*Given entries*
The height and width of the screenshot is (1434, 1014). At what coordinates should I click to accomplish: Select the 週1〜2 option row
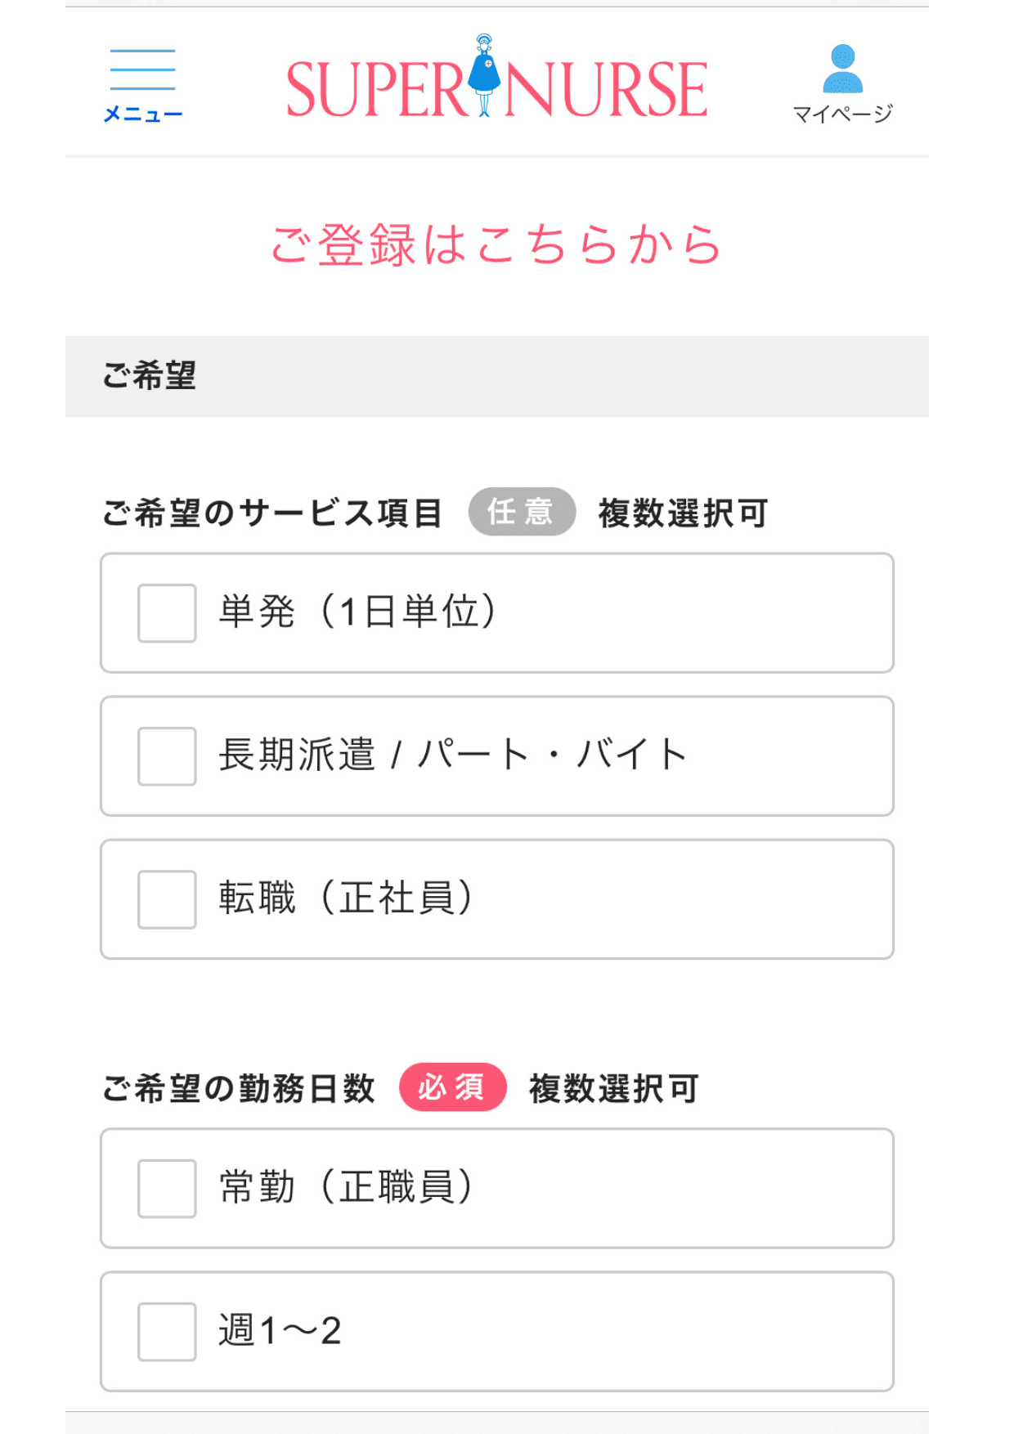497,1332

---

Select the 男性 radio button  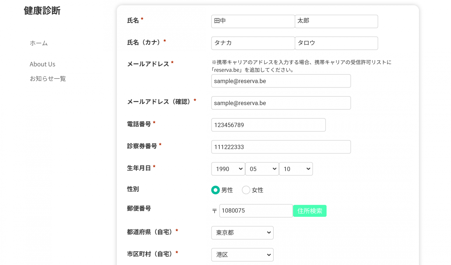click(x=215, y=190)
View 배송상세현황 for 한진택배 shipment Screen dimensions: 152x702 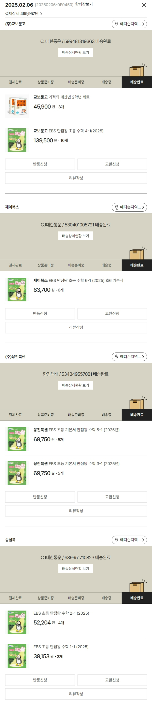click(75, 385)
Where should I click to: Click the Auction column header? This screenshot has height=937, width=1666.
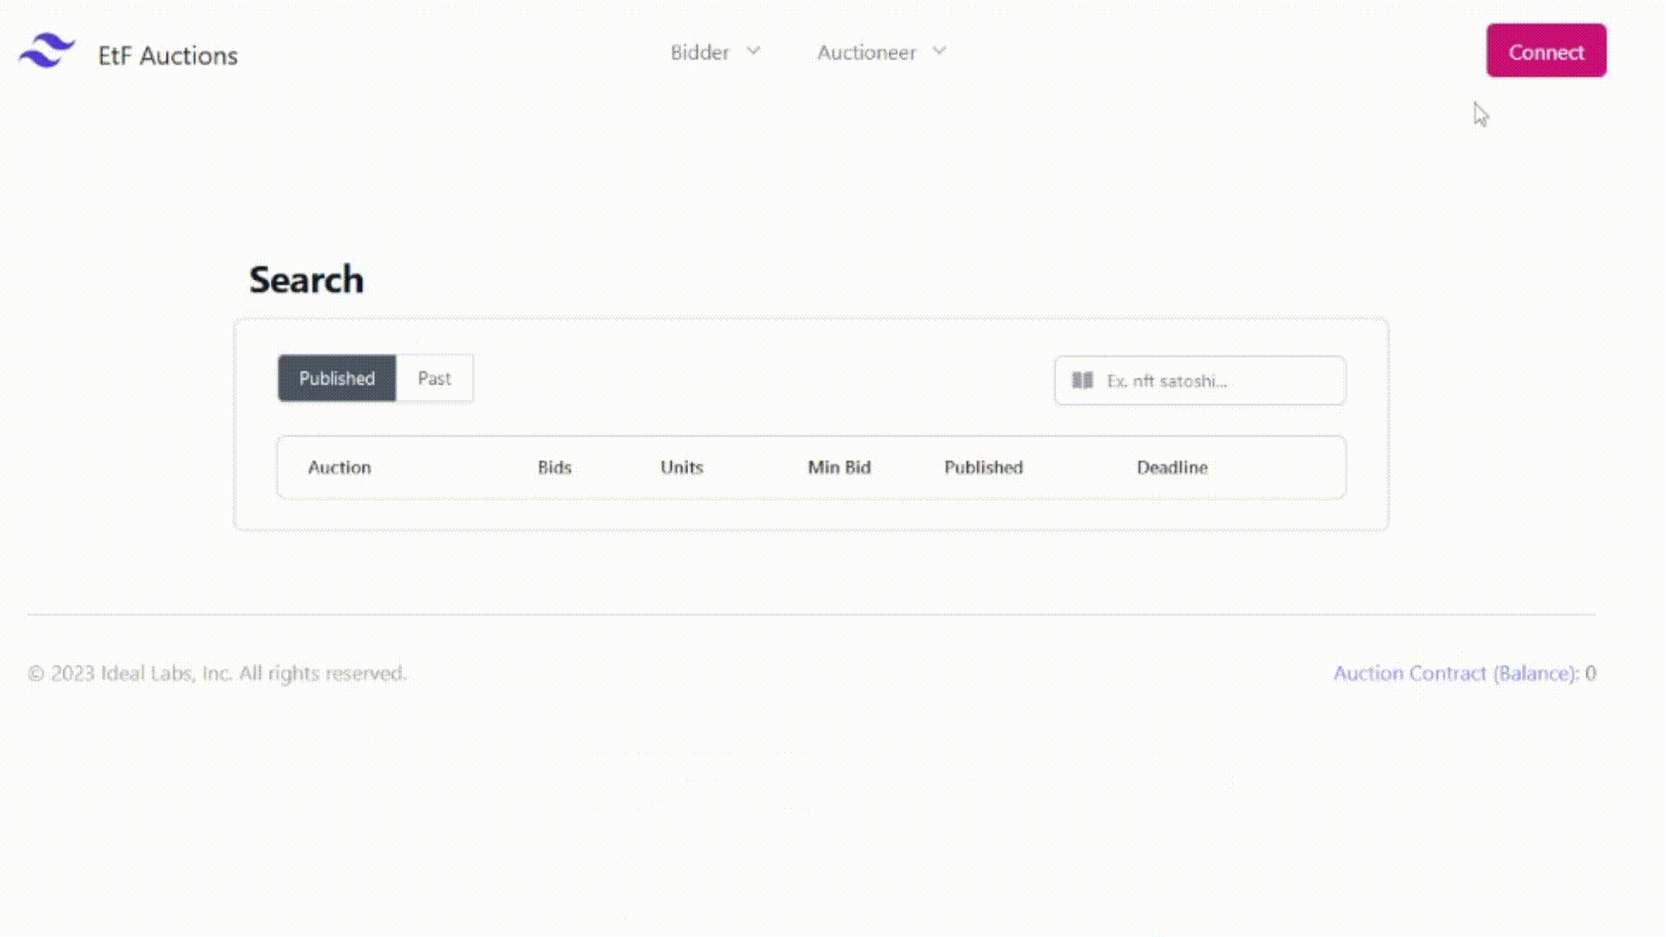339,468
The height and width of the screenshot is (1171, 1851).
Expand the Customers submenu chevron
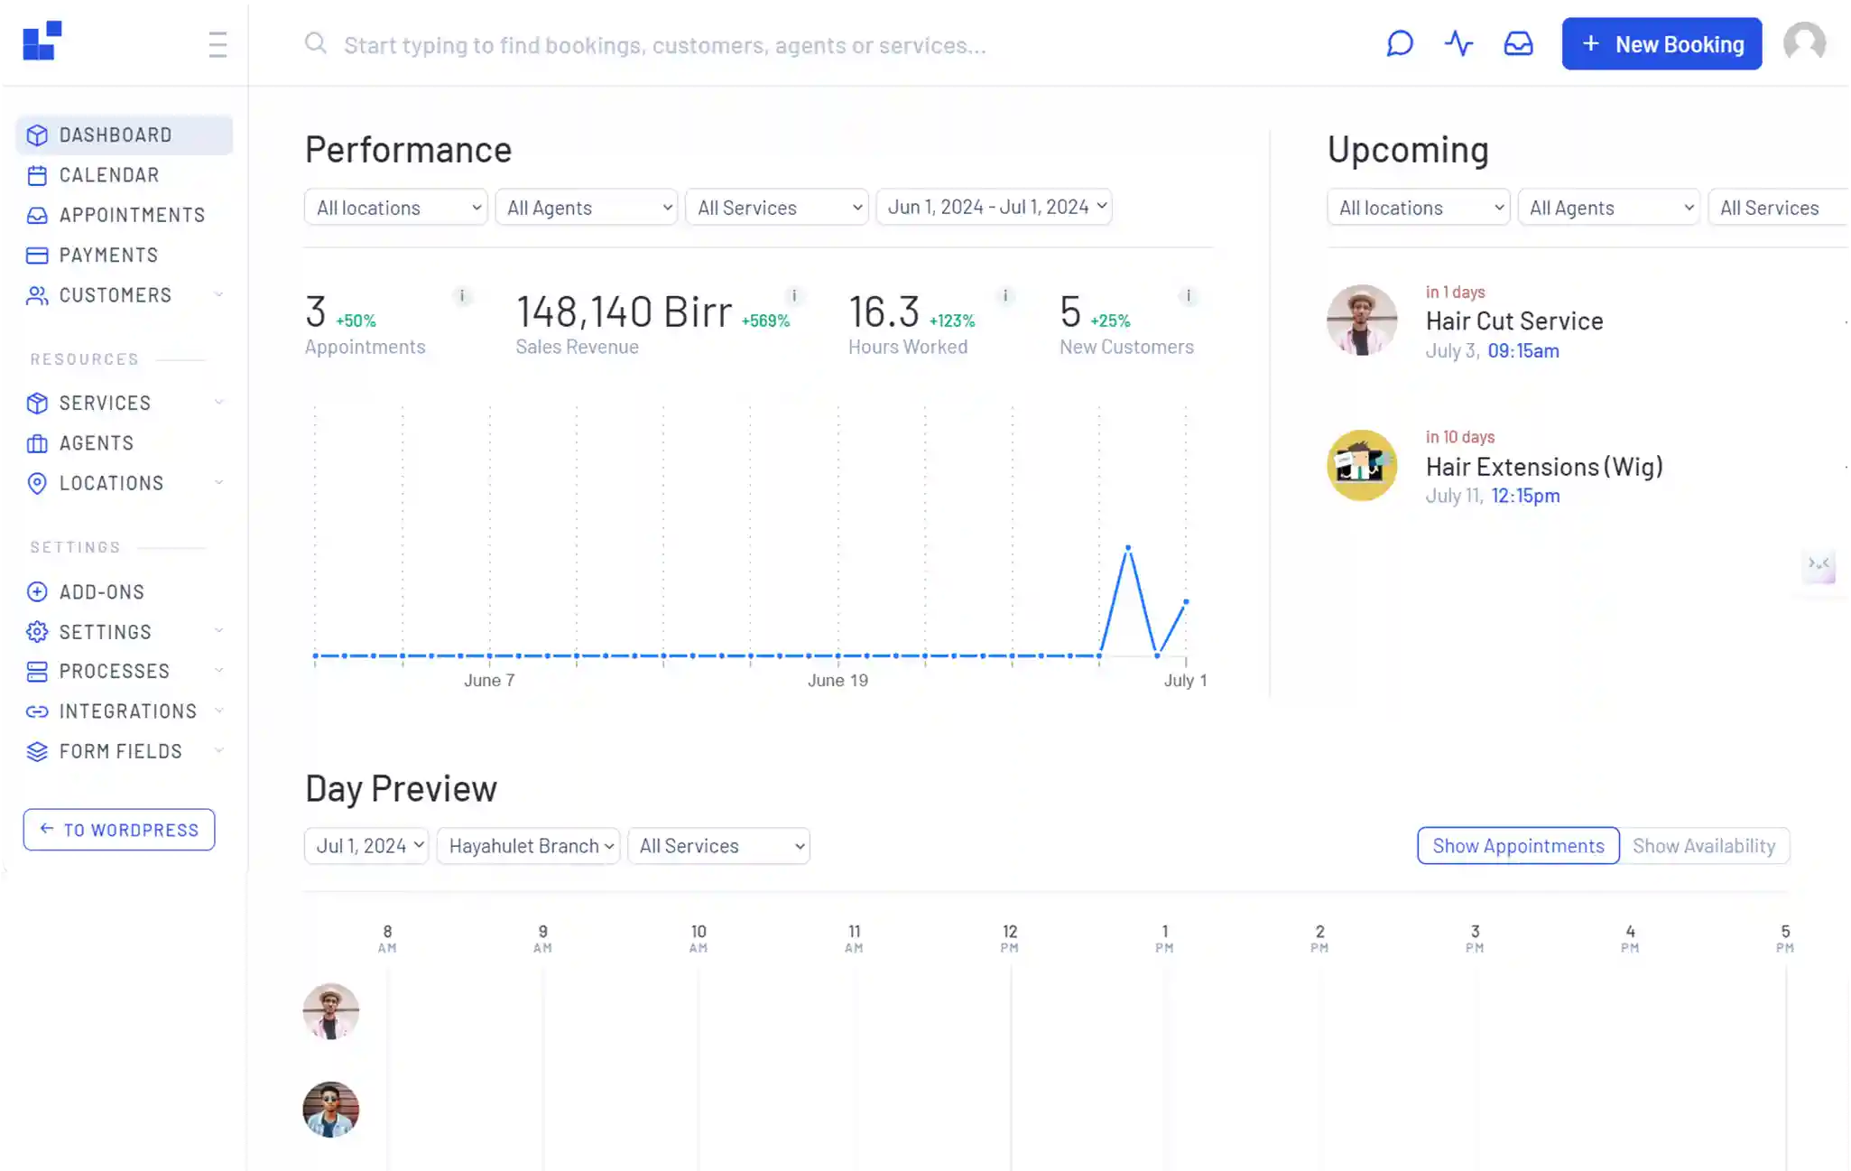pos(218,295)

*Task details*
Copy out every line in the rows above that contains the string "should". Case matters.

*Answer to the task*
The height and width of the screenshot is (1434, 1014). At what coordinates should I click to accomplish: Select the 週1〜2 option row
Where should I click to: Click the Auction column header? This screenshot has height=937, width=1666.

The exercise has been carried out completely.